#### TASK:
Format all of the data below as a JSON list of strings, one string per line, leaving out any blank lines.

#### GIVEN DATA:

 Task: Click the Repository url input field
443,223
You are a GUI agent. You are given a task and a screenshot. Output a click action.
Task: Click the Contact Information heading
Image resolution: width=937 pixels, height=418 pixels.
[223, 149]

#### COMPLETED TASK:
[
  " Task: Click the Repository url input field",
  "443,223",
  "You are a GUI agent. You are given a task and a screenshot. Output a click action.",
  "Task: Click the Contact Information heading",
  "Image resolution: width=937 pixels, height=418 pixels.",
  "[223, 149]"
]